Di Indonesia sebenarnya menurut saya lebih mending. Kita masih punya keluarga dan komunitas serta agama/spiritualitas yang bikin kita bertahan. Kalau sedih disuruh sholat tahajud atau sembahyang/berdoa itu bukan tanpa alasan: kita jadi merasa tidak sendirian karena ada Beliau tempat kita bersandar. Orang sini kan nggak begitu-begitu amat percayanya. Keluarga juga hands off banget, elu ya elu gue ya gue. Tapi kita seringkali masih unkind/nggak ramah sama orang-orang yang butuh dukungan kita. Dan seringkali yang mereka butuhkan cuma itu, ada orang yang perduli biar nggak merasa sendirian. Tuhan itu luar biasa, tapi kadang kita butuh sesuatu yang nyata, yang bisa dirasa oleh panca indera kita. Kadang kita Cuma butuh pelukan atau seseorang untuk menggenggam tangan kita, atau sekedar suara di telepon: "You'll be fine.". Bukan yang "you'll be fine tapi sebenarnya gue nggak peduli dan plis udahan ngeganggu gue", tapi yang "I know you are not fine and it is ok to feel that way tapi kedepannya pasti akan lebih baik karena elu pasti dikasi yang lebih baik".

Everyone has their own battle. Nggak semua orang yang kelihatan bahagia sebenarnya bahagia. Nggak semua orang juga yang suka dramatis nggak jelas sebenarnya hidupnya sedramatis itu. Kita mungkin nggak punya lisensi sebagai terapis, tapi bukan berarti kita nggak bisa membantu. Pengertian. Itu aja. Kadang ada yang butuh ngumpet berhari-hari. Kadang ada yang butuh menangis penuh ratapan, bahkan cowok. [Terkadang saya merasa cowok yang beban mentalnya lebih parah. Kita perempuan nangis atau minta peluk itu dianggap biasa, tapi mereka bisa dianggap cengeng dan ga macho jadi mereka nggak ada pelampiasan]. Kadang ada yang terjerumus ke self-destruct. And it's all ok. Selama itu nggak membahayakan orang lain atau diri mereka sendiri, apapun yang orang lakukan untuk mengekspresikan emosinya itu nggak salah. Dan anda perlu membuat mereka mengetahui itu: bahwa mereka tidak sendiri, bahwa perasaan mereka valid, bahwa mereka berhak berekspresi.
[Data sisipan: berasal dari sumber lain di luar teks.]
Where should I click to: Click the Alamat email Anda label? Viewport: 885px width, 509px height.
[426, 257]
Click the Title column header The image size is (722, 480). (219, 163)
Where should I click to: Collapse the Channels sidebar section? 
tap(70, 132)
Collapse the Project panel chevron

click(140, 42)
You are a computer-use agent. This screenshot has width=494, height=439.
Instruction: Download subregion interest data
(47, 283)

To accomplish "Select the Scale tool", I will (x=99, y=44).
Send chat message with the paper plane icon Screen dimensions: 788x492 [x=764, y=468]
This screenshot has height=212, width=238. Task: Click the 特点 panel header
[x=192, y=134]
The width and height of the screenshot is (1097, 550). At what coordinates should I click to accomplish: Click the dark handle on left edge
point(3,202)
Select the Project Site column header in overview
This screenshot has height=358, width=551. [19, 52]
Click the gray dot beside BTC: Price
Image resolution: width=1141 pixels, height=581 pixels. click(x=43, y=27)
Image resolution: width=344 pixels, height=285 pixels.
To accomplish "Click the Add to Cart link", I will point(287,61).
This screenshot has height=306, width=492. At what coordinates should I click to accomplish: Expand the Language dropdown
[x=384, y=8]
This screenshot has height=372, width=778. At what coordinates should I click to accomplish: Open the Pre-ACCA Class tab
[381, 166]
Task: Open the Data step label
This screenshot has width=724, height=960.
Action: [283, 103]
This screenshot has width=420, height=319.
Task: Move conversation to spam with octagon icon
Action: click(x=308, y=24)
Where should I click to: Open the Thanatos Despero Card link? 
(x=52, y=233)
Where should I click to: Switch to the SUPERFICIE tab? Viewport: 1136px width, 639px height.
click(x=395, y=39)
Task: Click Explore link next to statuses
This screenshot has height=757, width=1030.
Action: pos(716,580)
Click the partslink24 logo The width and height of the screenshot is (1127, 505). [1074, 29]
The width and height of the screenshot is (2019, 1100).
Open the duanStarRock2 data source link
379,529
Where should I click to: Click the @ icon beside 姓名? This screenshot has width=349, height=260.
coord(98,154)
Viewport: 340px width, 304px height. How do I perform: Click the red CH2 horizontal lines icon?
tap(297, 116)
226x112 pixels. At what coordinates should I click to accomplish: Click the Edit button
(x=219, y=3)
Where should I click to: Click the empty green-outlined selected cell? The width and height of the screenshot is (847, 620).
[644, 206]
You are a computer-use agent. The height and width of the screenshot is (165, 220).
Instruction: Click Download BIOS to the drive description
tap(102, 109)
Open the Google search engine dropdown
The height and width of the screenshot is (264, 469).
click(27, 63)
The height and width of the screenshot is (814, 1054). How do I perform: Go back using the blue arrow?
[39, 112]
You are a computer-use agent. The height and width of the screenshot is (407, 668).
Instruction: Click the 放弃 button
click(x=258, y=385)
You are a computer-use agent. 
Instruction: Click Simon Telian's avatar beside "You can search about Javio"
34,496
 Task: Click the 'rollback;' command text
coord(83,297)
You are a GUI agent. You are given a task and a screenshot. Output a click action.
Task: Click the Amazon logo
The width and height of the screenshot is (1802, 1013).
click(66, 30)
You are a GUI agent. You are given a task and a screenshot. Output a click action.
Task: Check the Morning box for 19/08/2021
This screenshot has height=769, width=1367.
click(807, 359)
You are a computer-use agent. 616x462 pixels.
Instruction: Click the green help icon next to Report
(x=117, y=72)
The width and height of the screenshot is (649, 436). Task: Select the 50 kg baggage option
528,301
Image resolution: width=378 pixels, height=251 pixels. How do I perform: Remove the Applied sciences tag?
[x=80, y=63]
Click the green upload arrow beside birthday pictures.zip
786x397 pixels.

Kenapa repot-repot? Karena orang yang bahagia akan menciptakan dunia yang bahagia, yang adem dan damai. Kalau anda pengusaha atau seorang bos anda bisa melihat bahwa karyawan yang bahagia adalah karyawan yang produktif. Dan kenapa pula kita tidak bisa menjadi jawaban dari doa seseorang? Tangan Tuhan yang menyentuh umatnya dan memberitahu: "Hey, kamu nggak sendiri lho. Ini Aku disini untukmu, lewat tangan umatKu." It doesn't hurt to care. Karena nggak semua orang bisa lepas dari emosi mereka semudah saya lepas dari emosi saat dapet saya, yang saya tahu pasti akan berlalu. Bila anda salah satu diantara yang tidak bisa lepas, peluk erat dari saya. You are not alone.